Components Required for Configuration of GPS
- GPS Module
- USB to Serial Converter (If PC has no serial port)
Steps for GPS Module Configuration With USB Interface
- For the configuration of GPS, the first step is downloading and installing the GPS configuration software. Here I have preferred the SiRFDemo software. Before installation please ensure that your system has the basic requirements needed.
- Also, ensure that USB to serial converter driver software has been installed on your system, and then find the COM port from the Device Manager in the control panel.
- Now connect the GPS module to your system using USB serial converter.
- Then open SiRFDemo software and define the COM port and Baud rate as 9600, and then click on the OK button.
- Then open Data source in the Action menu, before that please ensure that the GPS antenna is placed in the open space and not inside the building.
- Then you can see latitude and longitude values on the window as shown in the snapshot above.
- Now click on ‘Switch to SiRF Protocol’ in the Action menu as shown below.

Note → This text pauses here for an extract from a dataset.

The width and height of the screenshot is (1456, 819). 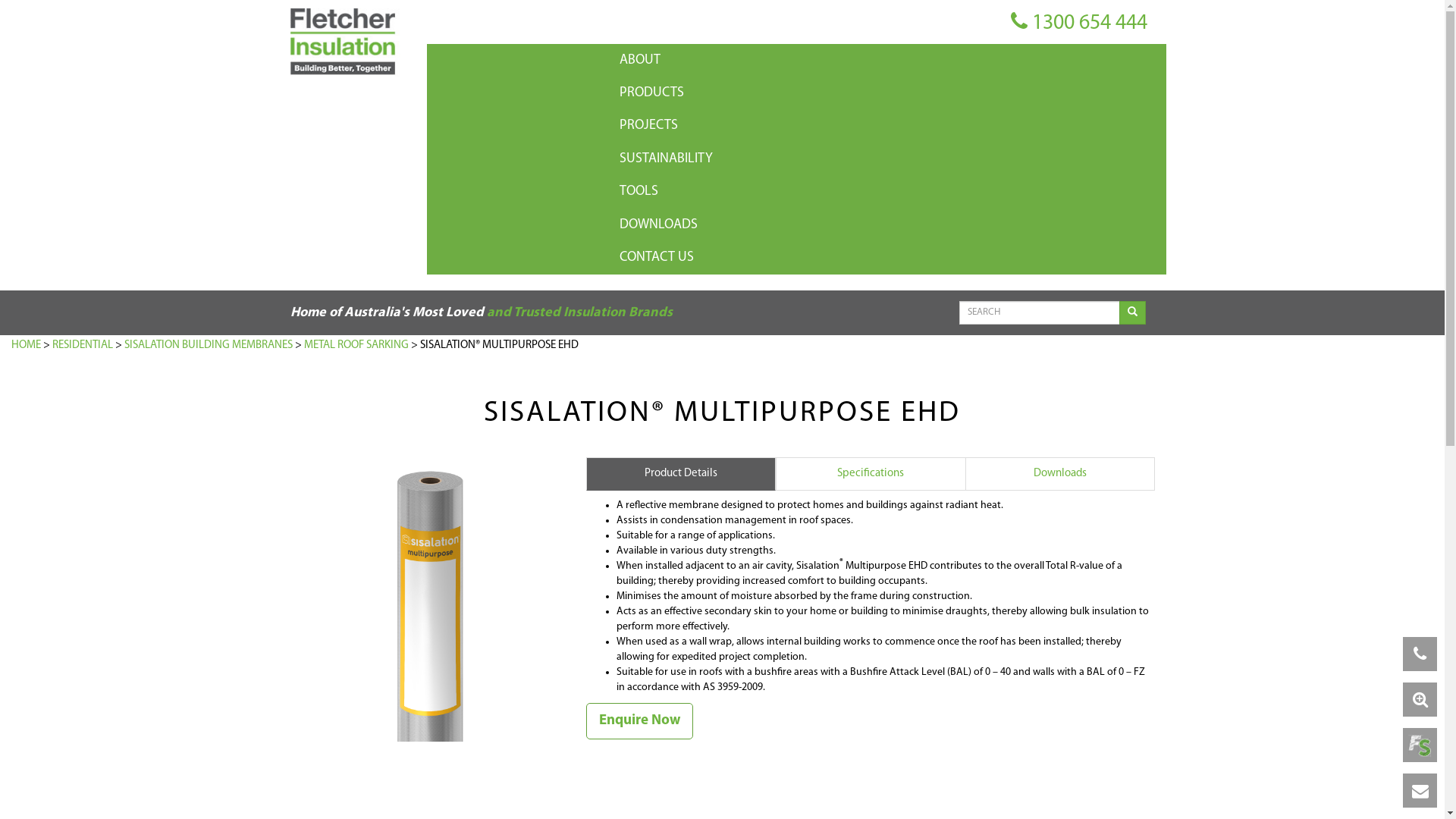 I want to click on 'METAL ROOF SARKING', so click(x=356, y=345).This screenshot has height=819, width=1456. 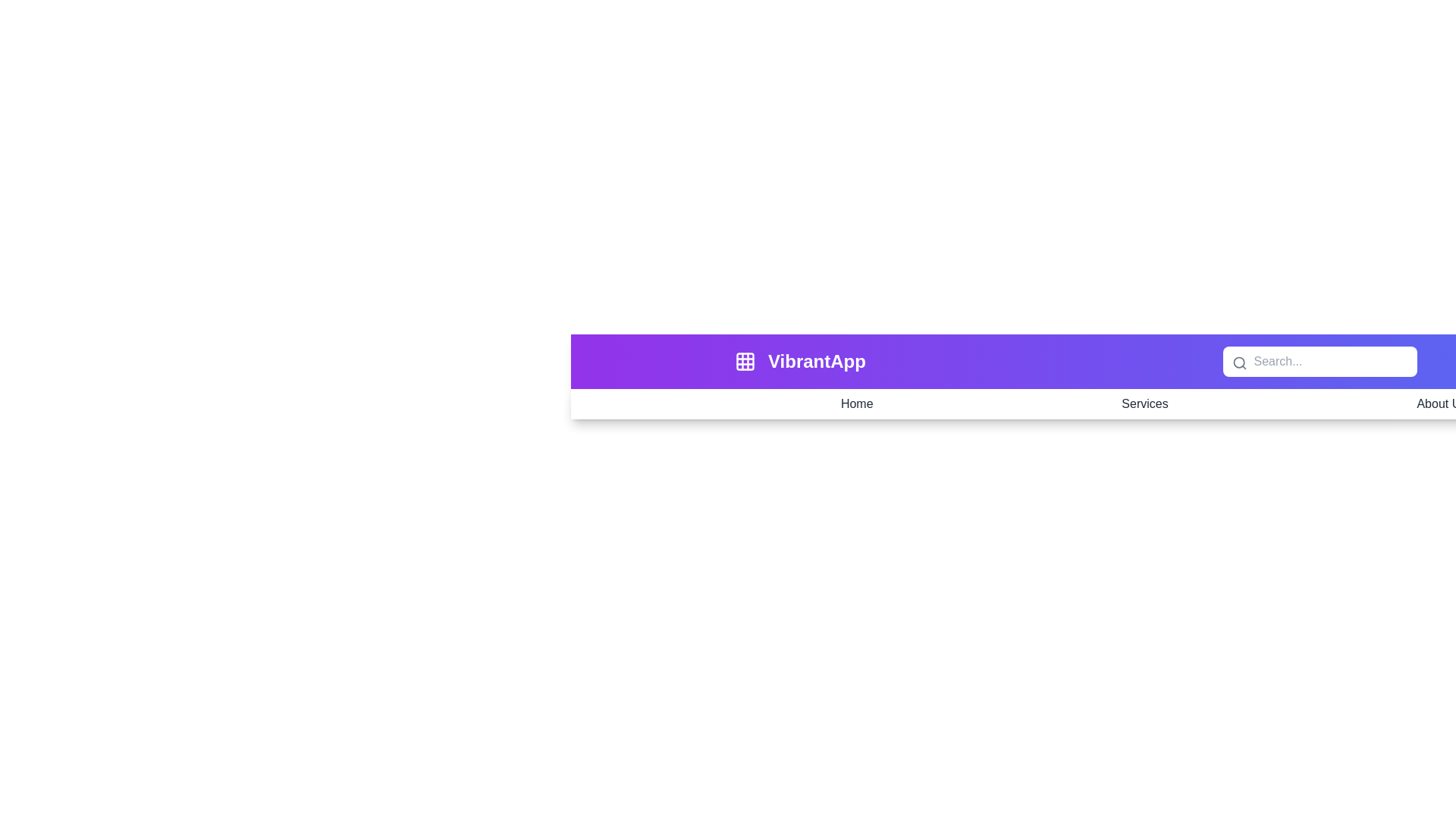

- Then click ‘Switch to NMEA Protocol’ in the Action menu as shown in the figure below.
- Now enable or disable the required NMEA sentences on’ NMEA Setup’ and then click on Send button.
- Now your GPS module is restarted with configured values.
- You can also enable VTG using this command “$PSRF103,05,00,01,01*20″.
Now, we hope you have seen how easier it is to configure the GPS modem with your computer.
In this article, we have discussed the program of interfacing the GPS receiver with 8051, the system configuration of GPS using SiRFDemo software, and a brief idea about how to make a digital GPS speedometer using PIC16F877A. So, we hope now you understand how easily you can make a GPS receiver by following the given methods.
Especially, if you are working on a GPS interface engineering project, then this article will help you a lot in your project report. Moreover, you can make your own GPS devices and configure them according to your own preferences.